Nirav Shah is an Indian politician who is former deputy mayor of Surat Municipal Corporation. He has been affiliated with the Bhartiya Janta Party since 1992.

== Political career ==
Nirav Shah was appointed as chairman of the standing committee of Surat Municipal Corporation (SMC) in July 2014. He was elected as deputy mayor of SMC in June 2018. Media outlets credited him for celebrating meatless day on 25 December 2018 — the day when SMC had decided to close their butcher houses for a day. He organized a massive tree plantation campaign in September 2020 on account of Prime Minister Narendra Modi's 70th birthday where 70,000 trees were plant all across Surat.

===Controversy===
During the 2020 coronavirus lockdown in India, Nirav Shah allegedly broke the rules of the government imposed lockdown and did not practise social distancing while meeting Jain monks for relief work of animals. A First Information Report was filed against him for violating section 144 of IPC, which prohibits meeting more than 4 persons at one place.

==Initiatives on Prime Minister Narendra Modi’s Birthday==

Nirav Shah has organised several social initiatives through the Samprati Foundation on the occasion of the birthday of Prime Minister Narendra Modi.

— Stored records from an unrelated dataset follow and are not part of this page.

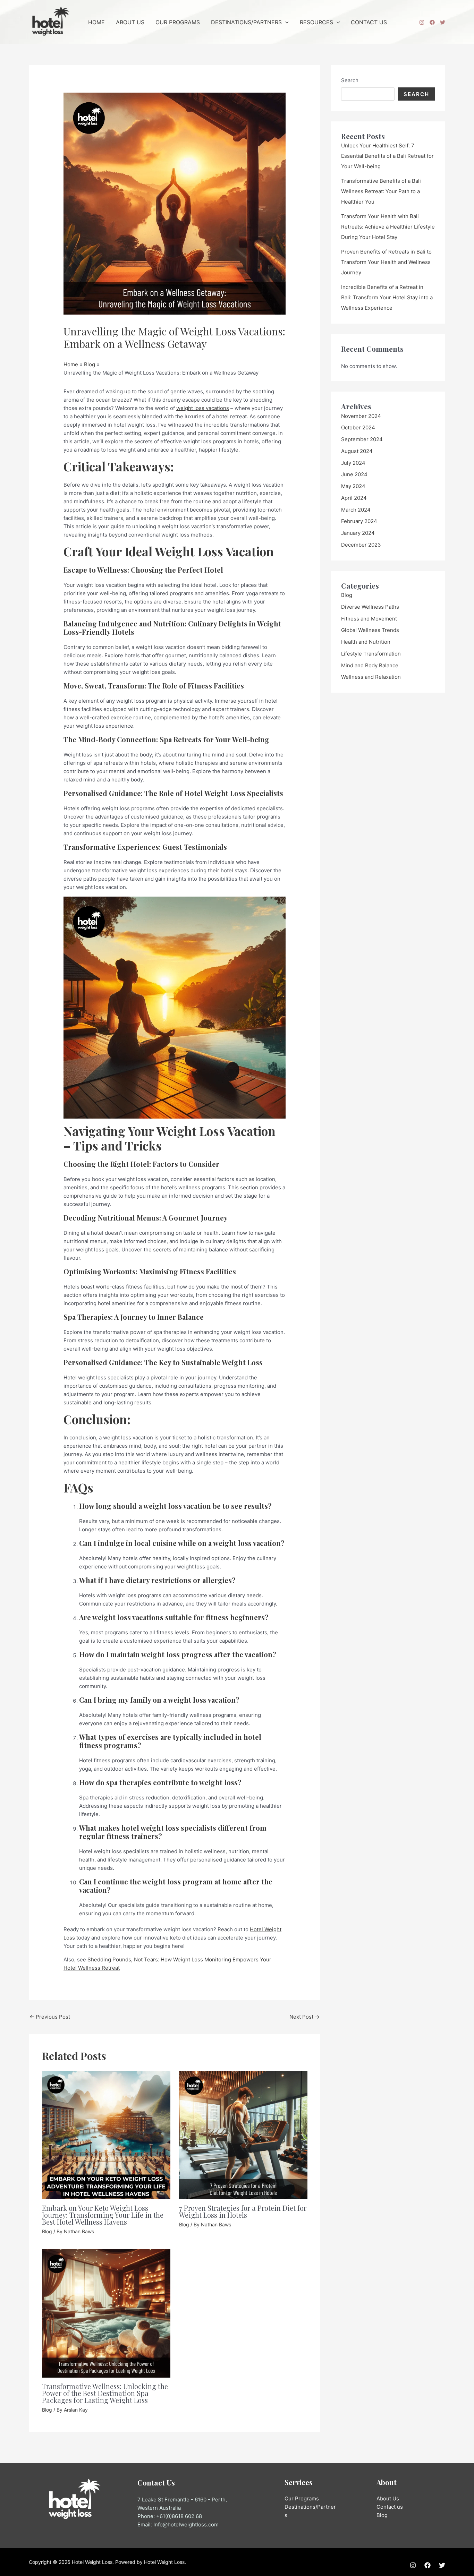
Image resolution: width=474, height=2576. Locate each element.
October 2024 (358, 427)
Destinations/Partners (246, 22)
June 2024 (354, 474)
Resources (316, 22)
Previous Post (49, 2016)
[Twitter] (442, 22)
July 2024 (353, 463)
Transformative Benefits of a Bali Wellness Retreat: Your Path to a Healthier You (381, 191)
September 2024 (362, 439)
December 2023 (361, 544)
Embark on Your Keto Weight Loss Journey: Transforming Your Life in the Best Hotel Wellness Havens (102, 2214)
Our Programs (177, 22)
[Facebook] (432, 22)
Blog (47, 2231)
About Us (130, 22)
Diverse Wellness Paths (370, 607)
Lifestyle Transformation (371, 653)
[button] (285, 22)
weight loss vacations (202, 408)
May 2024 (353, 486)
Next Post (304, 2016)
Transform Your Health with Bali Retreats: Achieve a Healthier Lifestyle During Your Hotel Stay (388, 226)
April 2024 (354, 498)
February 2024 (359, 521)
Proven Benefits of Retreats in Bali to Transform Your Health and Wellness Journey (386, 262)
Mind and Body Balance (369, 665)
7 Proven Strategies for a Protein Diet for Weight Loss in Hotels (242, 2211)
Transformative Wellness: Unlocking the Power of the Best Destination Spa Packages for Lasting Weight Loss (105, 2393)
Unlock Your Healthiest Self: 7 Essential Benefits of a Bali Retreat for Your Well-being (387, 156)
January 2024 (358, 533)
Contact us (389, 2507)
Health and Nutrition (365, 642)
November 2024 (361, 416)
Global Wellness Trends (370, 630)
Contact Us (369, 22)
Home (96, 22)
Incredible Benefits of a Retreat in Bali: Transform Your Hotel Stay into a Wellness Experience (387, 297)
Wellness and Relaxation (371, 677)
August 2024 (357, 451)
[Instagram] (421, 22)
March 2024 (356, 509)
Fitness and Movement (369, 618)
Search (349, 80)
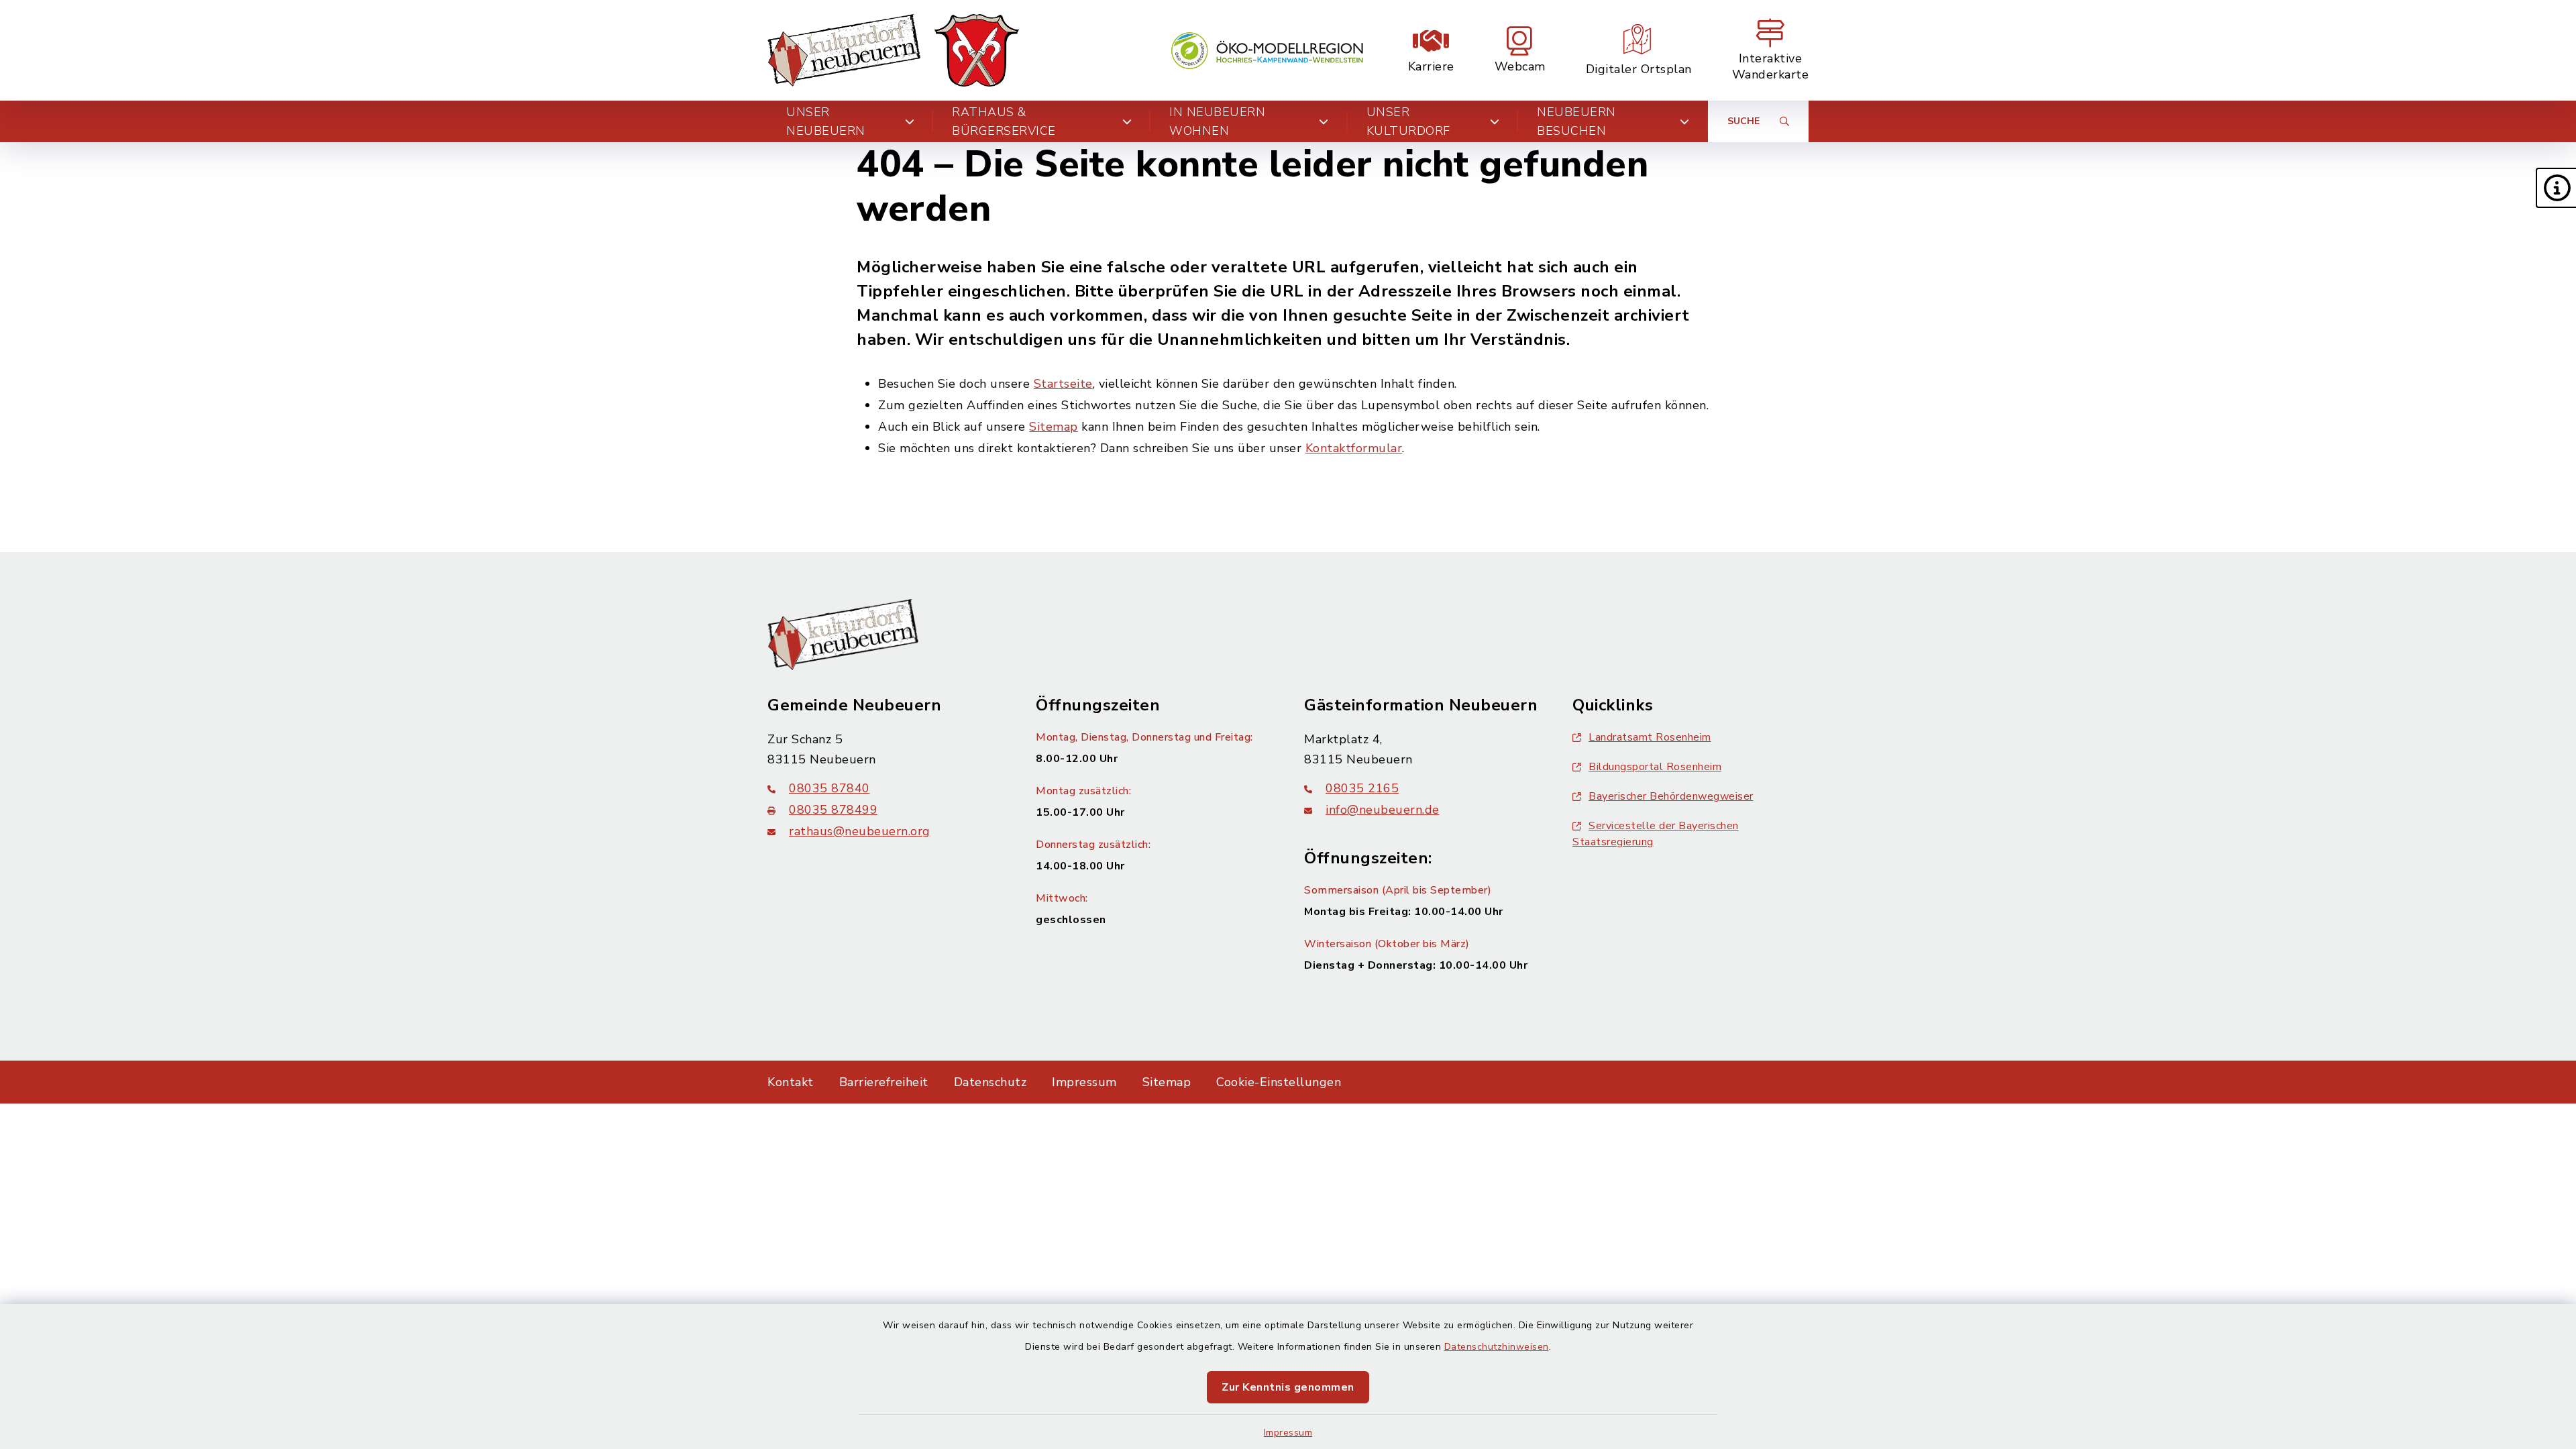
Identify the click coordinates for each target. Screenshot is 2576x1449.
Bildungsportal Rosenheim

In 2025, the Samprati Foundation organised “Samprati Sevayagna” in Surat during celebrations marking the Prime Minister’s 75th birthday. The initiative included health services such as blood tests and blood donation drives. As part of the programme, mobility aids including 75 wheelchairs, 75 walkers, and 75 underarm crutches were distributed to persons with disabilities.

In 2021, the Samprati Foundation launched the “NaMo Niramay” campaign on the occasion of the Prime Minister’s 71st birthday, aimed at providing subsidised medicines to citizens for a period of 171 days.

In 2020, Shah pledged to plant 70,000 trees in Surat to mark the 70th birthday of Prime Minister Narendra Modi.